The Cardinals won this game first. Ask any of them. After 13 minutes short of five hours, having struck with authority just once against Dodgers starter Zack Greinke (Beltran, again), they'd been better by just enough to turn up the music and laugh afterward.
[Photos: Dodgers vs. Cardinals in NLCS]
"At the end of the day," said Beltran, "I thank God that we were able to come out with the win."
And then, somewhere back in the haze of empty innings, and baserunners left waiting for their caps and gloves to be ferried to them, and a fabulous throw from right field to the plate that cut down what might have been a Dodger run in the 10th inning (Beltran, yet again), there was a decision from the top step across the diamond. If that decision did not lose the game for the Dodgers, it neither appeared to help them over the final five innings, and it occasionally damaged all they touched, and ultimately chased them out of Game 1.

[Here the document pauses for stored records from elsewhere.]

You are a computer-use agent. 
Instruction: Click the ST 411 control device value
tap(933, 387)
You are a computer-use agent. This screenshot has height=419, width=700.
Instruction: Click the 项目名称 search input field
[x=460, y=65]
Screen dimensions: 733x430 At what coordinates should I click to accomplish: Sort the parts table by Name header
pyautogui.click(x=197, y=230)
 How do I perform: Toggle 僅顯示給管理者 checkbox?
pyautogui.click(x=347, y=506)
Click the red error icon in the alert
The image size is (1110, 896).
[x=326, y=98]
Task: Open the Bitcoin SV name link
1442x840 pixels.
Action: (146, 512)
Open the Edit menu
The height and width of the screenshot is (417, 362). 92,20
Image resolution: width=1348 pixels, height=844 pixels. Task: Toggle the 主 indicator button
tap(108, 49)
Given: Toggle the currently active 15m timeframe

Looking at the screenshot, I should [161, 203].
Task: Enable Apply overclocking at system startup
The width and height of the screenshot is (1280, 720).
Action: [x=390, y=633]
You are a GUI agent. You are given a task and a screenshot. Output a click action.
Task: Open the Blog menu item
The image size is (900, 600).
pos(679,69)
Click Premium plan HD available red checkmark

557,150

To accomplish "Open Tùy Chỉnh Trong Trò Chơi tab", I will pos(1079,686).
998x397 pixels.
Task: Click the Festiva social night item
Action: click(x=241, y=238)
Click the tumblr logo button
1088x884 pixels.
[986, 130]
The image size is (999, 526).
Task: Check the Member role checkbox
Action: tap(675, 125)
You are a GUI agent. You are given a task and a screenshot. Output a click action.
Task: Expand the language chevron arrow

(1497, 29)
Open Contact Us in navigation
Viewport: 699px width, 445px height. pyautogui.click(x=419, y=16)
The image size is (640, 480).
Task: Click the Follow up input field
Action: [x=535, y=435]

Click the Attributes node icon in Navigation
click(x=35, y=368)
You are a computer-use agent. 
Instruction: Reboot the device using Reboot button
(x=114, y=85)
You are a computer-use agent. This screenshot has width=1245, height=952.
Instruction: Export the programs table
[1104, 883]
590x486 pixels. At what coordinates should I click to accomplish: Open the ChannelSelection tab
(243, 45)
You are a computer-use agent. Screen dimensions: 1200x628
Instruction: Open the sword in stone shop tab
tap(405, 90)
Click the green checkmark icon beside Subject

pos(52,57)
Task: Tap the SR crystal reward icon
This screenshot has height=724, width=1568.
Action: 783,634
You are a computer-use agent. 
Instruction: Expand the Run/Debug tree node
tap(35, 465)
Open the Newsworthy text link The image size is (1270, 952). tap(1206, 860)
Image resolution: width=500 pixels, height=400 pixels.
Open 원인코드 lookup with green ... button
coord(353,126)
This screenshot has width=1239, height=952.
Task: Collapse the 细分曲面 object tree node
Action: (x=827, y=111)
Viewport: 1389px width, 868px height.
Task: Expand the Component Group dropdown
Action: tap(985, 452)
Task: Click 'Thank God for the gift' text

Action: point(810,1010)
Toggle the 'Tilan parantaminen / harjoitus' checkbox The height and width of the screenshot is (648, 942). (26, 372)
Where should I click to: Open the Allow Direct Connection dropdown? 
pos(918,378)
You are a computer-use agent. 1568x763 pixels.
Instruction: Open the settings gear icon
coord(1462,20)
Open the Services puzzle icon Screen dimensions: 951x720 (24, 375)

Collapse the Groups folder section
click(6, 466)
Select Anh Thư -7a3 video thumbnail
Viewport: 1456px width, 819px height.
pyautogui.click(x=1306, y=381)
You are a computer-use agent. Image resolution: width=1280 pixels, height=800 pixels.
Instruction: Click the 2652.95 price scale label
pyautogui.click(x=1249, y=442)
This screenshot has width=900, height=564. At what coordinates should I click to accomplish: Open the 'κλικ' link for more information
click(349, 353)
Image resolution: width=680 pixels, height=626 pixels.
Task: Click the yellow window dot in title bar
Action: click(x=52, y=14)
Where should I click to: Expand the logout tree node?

In one very aggressive reach to take a lead in the eighth inning, in a game that had stood tied at 2 since the third inning, Dodgers manager Don Mattingly made the play. Adrian Gonzalez had led off the eighth with a five-pitch walk. He thus became their second baserunner since the third inning. Already, the Dodgers had done little against Cardinals starter Joe Kelly, or the two relievers who followed. Who knew if there would be another chance?
"It's one of those," Mattingly said, "that you've got to shoot your bullet when you get a chance."
So, with none out, with Yasiel Puig going to the plate, in a tied game on the road, against the best catcher in baseball, Mattingly sent Dee Gordon to first base. Gonzalez jogged to the bench, where he'd spend the next six innings, or until Beltran's final big moment.
"If we don't use him there and the next guy hits a ball in the gap and he doesn't score," Mattingly said, "we're going to say, ‘Why didn't you use Dee?'"
Gordon did not attempt to steal second, though he was given only two pitches to try. On the third, Puig grounded into a fielder's choice. Gordon was out at second base.
"Obviously, Yasiel swung early," Mattingly said, "and it didn't work out for us."
On the very next pitch, Juan Uribe grounded into a double play. The inning was over. Gonzalez was done. So, eventually, were the Dodgers.
Technically, Adrian Gonzalez does not run well. Anecdotally, from first to second base, it would appear he is running up the down escalator.
So, yeah, he's thick-legged, heavy-hipped, 31-year-old, fourth-Molina-brother slow. It's not his fault. To be fair, he scored from second base on a single Friday night, and it wasn't close, so to describe him as glacial would be an exaggeration, if not at all an insult to actual glaciers.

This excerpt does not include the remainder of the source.